S'il avait su punir, il aurait su regner.”[75]

He loved and forgave to the end, but he never learned to punish. Warnings were not wanting, but he would not heed them. See him standing in the embrasure of the window of that cabinet du roi whence Louis Quatorze ruled the kings and peoples of Europe; a new power has arisen; it is the people's turn to rule the king, his brow is clouded, his lip trembles, not with fear—that base emotion never stirred the soul of Louis Seize—but with anguish, perplexity, doubts in himself that amounted to despair. He listens to the murmurs of the crowd down below; and to De Brézé, who repeats, in tremulous accents, Mirabeau's message of tremendous import: “Go tell the king that the will of the people has brought us here, and nothing but the force of bayonets shall drive us hence!” That force he knew full well would never be appealed to; it was not the people who should be driven hence, it was they who would drive the king.
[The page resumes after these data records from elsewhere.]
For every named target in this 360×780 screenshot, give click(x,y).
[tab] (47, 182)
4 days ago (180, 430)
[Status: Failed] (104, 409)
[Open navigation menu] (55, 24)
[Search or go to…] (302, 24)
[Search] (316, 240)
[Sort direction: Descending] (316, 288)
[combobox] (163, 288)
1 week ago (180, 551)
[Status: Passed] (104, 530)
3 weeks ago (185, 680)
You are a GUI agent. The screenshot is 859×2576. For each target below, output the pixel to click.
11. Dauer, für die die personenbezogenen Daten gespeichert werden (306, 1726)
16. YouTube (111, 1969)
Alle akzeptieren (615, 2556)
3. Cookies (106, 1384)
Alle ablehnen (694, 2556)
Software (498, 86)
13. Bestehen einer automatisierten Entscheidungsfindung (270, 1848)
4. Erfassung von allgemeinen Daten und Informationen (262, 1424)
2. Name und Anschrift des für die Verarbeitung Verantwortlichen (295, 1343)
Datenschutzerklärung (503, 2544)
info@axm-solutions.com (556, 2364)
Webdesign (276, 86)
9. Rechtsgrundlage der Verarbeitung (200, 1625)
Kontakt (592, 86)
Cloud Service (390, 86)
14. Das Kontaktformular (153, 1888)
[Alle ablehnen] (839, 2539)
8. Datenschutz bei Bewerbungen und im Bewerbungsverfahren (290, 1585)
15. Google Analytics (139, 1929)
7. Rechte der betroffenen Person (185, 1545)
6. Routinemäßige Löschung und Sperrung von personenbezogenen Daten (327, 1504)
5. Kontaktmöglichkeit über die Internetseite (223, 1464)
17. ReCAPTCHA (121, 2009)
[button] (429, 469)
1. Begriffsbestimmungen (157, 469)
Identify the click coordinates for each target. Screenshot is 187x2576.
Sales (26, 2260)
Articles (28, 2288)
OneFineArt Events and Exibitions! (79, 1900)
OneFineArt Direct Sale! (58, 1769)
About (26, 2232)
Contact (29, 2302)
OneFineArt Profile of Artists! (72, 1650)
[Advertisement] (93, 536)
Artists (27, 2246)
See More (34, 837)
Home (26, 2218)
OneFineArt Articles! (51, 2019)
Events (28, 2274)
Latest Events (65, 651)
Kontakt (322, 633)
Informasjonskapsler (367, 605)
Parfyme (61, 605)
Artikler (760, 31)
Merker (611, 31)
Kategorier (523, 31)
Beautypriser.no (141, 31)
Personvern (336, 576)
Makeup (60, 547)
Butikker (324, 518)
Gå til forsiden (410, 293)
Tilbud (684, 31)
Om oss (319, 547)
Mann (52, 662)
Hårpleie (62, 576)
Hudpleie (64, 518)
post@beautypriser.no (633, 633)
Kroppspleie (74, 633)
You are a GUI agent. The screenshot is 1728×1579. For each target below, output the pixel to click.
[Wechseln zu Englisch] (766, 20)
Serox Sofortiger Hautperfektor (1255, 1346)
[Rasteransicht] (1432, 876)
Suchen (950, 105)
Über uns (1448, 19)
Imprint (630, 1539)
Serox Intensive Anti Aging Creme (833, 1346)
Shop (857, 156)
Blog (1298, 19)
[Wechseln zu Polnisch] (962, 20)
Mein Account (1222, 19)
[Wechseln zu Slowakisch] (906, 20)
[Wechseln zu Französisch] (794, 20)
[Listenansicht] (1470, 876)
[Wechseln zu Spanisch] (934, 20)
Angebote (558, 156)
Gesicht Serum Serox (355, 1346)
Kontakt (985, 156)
Presently we see the ponderous state coach jolting slowly down the Avenue de Paris, the first stage of the royal martyrs towards the guillotine; the mob, in a frenzy of drunken triumph, jostled it from side to side, pressing rudely through the windows to stare at their victims, and insulting them by thrusting the red cap into their faces, and shouting as they go: “The baker and the bakeress! now we have caught them, and the people shall have bread!” This journey dates a new era in the annals of Versailles, it is the death-knell of the pleasant days of royalty; [pg 104] there are to be no more fêtes pastorales at Trianon, no more merry children of France careering over the flowery terraces, making the sombre alleys bright and the gay flowers brighter with the sweet melody of child laughter; all this is gone, and passed like a dream. “The old order of things has vanished, making place for the new.” Soon we shall see the palace of Louis Quatorze stripped of its costly furniture, invaded by the rabble, and pillaged from garret to cellar. The Convention will deem it right to utilize the “foregoing abode of the tyrants” by turning it into a hospital; they will transport the invalids to Versailles, but the rheumatic old heroes will find the apartments of the Grand Monarque too grand to be comfortable, they will complain of their pains and aches being aggravated by the draughts, and beg to be taken back to their homely quarters, and the Convention, in its benevolence, will accede to the request.

Louis XVIII. was anxious to fix his residence at Versailles, and went the length of spending six millions of francs on repairing the façade, which had been sadly battered by the Revolution, but he found that the expense of refurnishing the palace would have been too much for the exhausted finances of France; so he gave up the idea.

Louis Philippe restored it to its ancient splendor, but not for his own use; he made it over to the nation as a museum, where they might go and enjoy themselves, and see all the glories of their country commemorated. Many of the victories of the grande armée were painted to his order to complete the series already decorating the walls. Versailles has retained ever since this national character. Under the Second Empire it was used occasionally for fêtes given to foreign princes; the most magnificent of these was the one prepared for the Queen of England when she visited Napoleon III. after his marriage.

France has undergone many strange vicissitudes, and her palaces have harbored many unlikely guests; but among the strangest on record none can assuredly compete with the recent experiences of Versailles. If the spirit of Louis XIV. be permitted sometimes to haunt the scene of his earthly pride, what must his feelings have been during the last two years! What did he feel on beholding the halls which had echoed to his conquering step held by the victorious soldiers of Germany, and vacated by them to make way for the President of the French Republic? But this crowning enormity stopped short at the threat. The chambre du roi was indeed placed at the disposal of the President, but whether it was that he shrank from the profanation, or feared the vast proportions of the great king's palace, as likely to prove too large a frame for the representative of a republic, he declined taking up his abode there. Versailles continues still to be the resort of the people and of travellers from all parts of the world.